Rafael Lisboa

No. 28 – Club Ourense Baloncesto
- Position: Point guard
- League: Primera FEB

Personal information
- Born: 5 April 1999 (age 27) Lisbon, Portugal
- Nationality: Portuguese
- Listed height: 184 cm (6 ft 0 in)

Career information
- Playing career: 2016–present

Career history
- 2016–2021: Benfica
- 2021–2023: Spirou Charleroi
- 2023–2024: CD Estela
- 2024–present: Club Ourense Baloncesto

= Rafael Lisboa =

Portuguese professional basketball player

Rafael Lisboa (born 5 April 1999 in Lisbon) is a Portuguese professional basketball player who plays as a point guard for Ourense of the Primera FEB. He has represented the Portugal national team.

== Club career ==
Lisboa began his professional career in 2016 with the senior side of Benfica, developing through their youth ranks.

He subsequently transferred abroad to Belgium, signing with Spirou Charleroi in 2021. Reflecting on his time there, Lisboa described it as “a very enriching experience,” emphasizing the elevated pace and intensity of play compared to Portugal.
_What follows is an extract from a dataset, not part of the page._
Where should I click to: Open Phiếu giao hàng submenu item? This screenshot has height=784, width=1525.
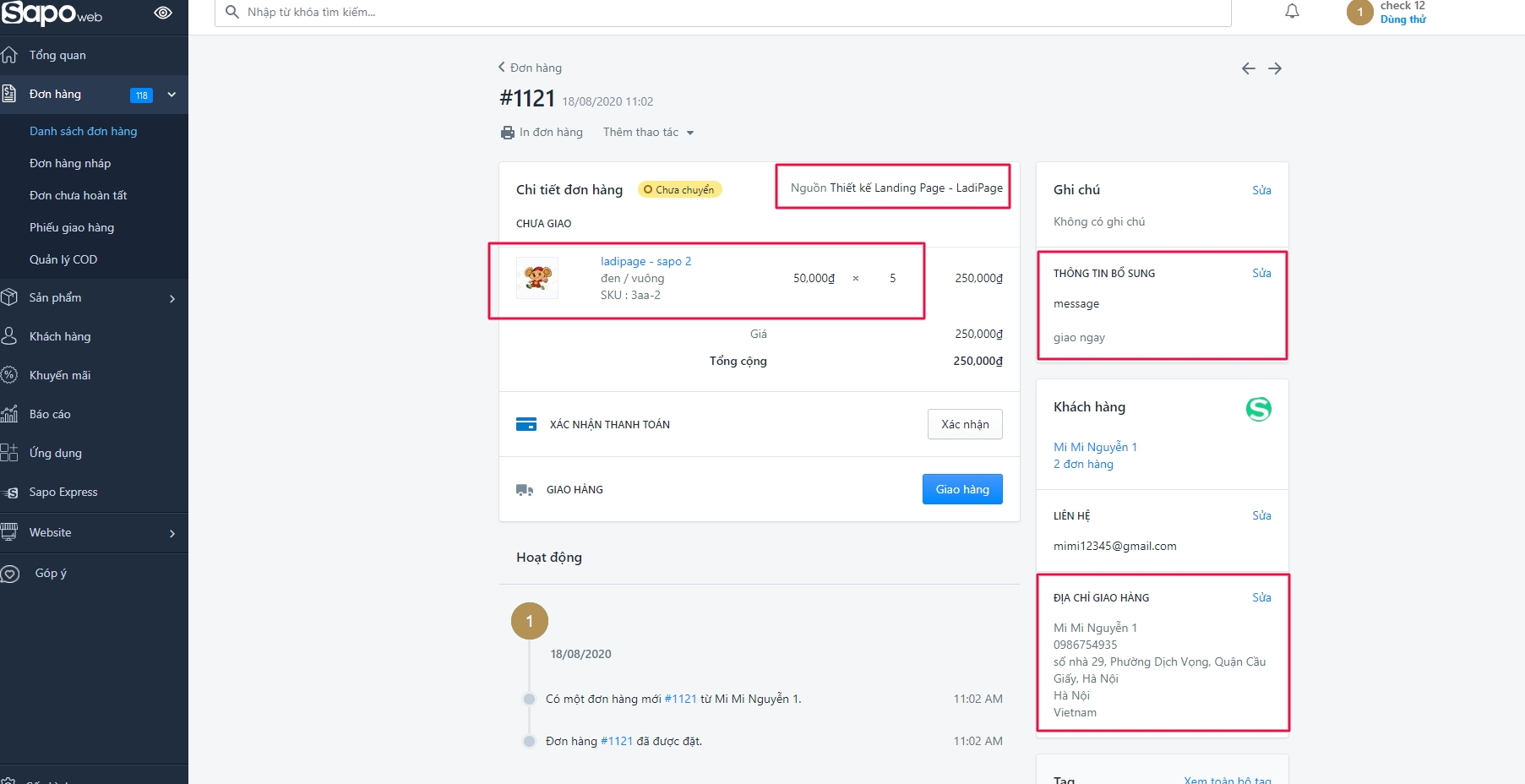72,227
In 2023, Lisboa returned to Benfica, where he has since resumed competing in both domestic league and cup competitions.

In July 2024, he signed for Ourense of the Primera FEB.

== International career ==
Lisboa has represented the Portugal men's national team in competitions such as the FIBA EuroBasket 2025 Qualifiers and other FIBA window events.